Tim Evans, the Greater Hall Chamber of Commerce’s vice president for economic development, said he was with the state Department of Economic Development when he met Vandiver about 20 years ago.

“He was revered even then and long before as one of the real stalwarts of economic development in Georgia,” Evans said. “He’s been involved in every major economic development effort in this community for a long time — and in many other communities.

“Lanier Tech has reached beyond Hall County. They and (Vandiver) have been involved with projects all over the region.”

Mike Light, spokesman for the Technical College System of Georgia, said that decisions concerning an interim president or the timeline to replace Vandiver will be made by Commissioner Ron Jackson closer to his retirement in March.

“For sure, the entire TCSG staff will hate to see Russell leave,” Light said. “He’s meant so much to the college and the region that he’s served. No doubt, he’s been one of the very best economic development professionals in the state. Most of all he’s been a great friend to us all.”
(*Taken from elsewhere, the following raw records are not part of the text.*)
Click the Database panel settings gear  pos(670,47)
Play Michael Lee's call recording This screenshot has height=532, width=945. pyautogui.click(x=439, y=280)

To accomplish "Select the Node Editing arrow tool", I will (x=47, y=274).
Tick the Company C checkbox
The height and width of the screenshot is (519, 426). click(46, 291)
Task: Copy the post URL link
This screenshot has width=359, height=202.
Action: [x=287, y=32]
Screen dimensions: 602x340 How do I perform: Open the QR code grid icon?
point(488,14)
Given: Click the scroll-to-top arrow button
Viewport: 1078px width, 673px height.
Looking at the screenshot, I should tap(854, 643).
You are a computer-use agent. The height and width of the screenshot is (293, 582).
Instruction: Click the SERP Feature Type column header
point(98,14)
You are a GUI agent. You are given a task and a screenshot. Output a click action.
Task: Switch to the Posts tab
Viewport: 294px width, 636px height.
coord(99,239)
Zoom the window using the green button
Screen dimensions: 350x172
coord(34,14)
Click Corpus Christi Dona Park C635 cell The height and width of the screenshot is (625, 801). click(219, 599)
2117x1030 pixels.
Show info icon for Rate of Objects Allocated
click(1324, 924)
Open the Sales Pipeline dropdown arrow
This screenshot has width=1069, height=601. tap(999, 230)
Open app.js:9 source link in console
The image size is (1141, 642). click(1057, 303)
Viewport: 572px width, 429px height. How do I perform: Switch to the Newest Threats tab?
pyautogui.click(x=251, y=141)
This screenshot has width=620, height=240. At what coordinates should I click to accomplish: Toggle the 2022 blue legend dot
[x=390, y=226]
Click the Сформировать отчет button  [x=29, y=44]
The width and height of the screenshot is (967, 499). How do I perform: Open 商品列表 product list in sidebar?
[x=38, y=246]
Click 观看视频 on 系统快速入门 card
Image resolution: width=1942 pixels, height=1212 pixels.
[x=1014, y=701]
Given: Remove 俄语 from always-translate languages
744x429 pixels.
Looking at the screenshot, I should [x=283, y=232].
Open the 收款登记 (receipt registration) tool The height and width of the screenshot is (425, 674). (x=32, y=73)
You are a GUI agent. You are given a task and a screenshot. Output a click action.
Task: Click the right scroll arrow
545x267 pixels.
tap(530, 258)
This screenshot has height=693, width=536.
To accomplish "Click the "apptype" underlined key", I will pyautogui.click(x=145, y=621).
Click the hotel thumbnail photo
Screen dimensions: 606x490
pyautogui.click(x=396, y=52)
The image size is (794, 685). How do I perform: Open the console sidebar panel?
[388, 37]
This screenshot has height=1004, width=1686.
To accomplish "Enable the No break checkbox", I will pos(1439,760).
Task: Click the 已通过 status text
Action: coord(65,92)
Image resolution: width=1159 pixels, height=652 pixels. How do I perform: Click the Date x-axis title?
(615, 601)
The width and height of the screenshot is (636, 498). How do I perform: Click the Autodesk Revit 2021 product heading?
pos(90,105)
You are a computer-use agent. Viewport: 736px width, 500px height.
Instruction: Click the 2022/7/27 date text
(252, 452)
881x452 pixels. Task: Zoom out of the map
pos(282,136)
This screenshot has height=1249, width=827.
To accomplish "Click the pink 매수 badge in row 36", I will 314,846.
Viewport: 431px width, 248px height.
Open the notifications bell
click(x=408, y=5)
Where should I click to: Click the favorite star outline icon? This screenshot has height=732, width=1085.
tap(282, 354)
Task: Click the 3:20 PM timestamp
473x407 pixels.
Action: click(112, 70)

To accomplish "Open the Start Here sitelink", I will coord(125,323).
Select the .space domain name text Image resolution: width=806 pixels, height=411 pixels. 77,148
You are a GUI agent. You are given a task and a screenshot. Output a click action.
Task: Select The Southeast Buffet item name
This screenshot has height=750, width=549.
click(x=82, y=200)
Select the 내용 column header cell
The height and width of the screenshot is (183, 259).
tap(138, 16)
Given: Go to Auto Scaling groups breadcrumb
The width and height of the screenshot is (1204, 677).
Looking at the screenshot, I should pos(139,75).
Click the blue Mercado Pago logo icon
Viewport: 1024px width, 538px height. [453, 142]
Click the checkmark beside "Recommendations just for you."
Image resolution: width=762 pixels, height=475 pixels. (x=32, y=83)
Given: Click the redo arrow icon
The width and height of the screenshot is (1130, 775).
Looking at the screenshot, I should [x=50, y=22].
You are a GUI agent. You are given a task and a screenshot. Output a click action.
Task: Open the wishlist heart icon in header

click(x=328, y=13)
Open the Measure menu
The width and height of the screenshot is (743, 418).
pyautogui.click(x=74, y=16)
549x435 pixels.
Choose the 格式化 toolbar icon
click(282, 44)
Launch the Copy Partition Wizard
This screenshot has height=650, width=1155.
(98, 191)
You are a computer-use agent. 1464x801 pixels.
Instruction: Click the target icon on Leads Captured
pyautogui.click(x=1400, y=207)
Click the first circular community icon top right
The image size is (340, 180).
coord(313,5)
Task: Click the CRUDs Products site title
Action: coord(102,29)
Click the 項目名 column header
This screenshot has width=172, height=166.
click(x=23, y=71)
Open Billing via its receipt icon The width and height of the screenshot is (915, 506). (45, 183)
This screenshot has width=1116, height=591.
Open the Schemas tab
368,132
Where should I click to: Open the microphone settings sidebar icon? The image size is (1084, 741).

Light added: “I like to think that it’s no coincidence that he chose to retire in the spring just ahead of his grandkids’ getting out of school. They can look forward to some great days spent with their newly retired grandpa.”

In other personnel news at Lanier Tech, Tim McDonald started Tuesday as the new vice president of economic development.

He has served as the dean of the Dawson campus and will continue in that role until a new campus leader is chosen.

“I am delighted that the search committee found the right person for this important (job),” Vandiver said of McDonald’s appointment.

“This important leadership position brings more jobs, more awareness to our communities, and more business partnerships to our North Georgia communities and to Georgia.”

Also, Lanier Tech has hired Cris Perkins as executive director of the Lanier Technical College Foundation.

Perkins comes to Lanier Tech from Gwinnett Technical College, where he spent nearly six years as part of its development team as director of institutional advancement.